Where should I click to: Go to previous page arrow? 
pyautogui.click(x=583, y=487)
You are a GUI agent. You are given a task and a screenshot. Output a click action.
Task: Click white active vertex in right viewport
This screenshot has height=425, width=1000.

━━━━━━━━━━━━━━━━━━━━━━━━━━━━━━

WHAT THE TASK ASKS:
For the material above, count the lines where the string "screenshot" appears and reply with the count only.

SOLUTION:
2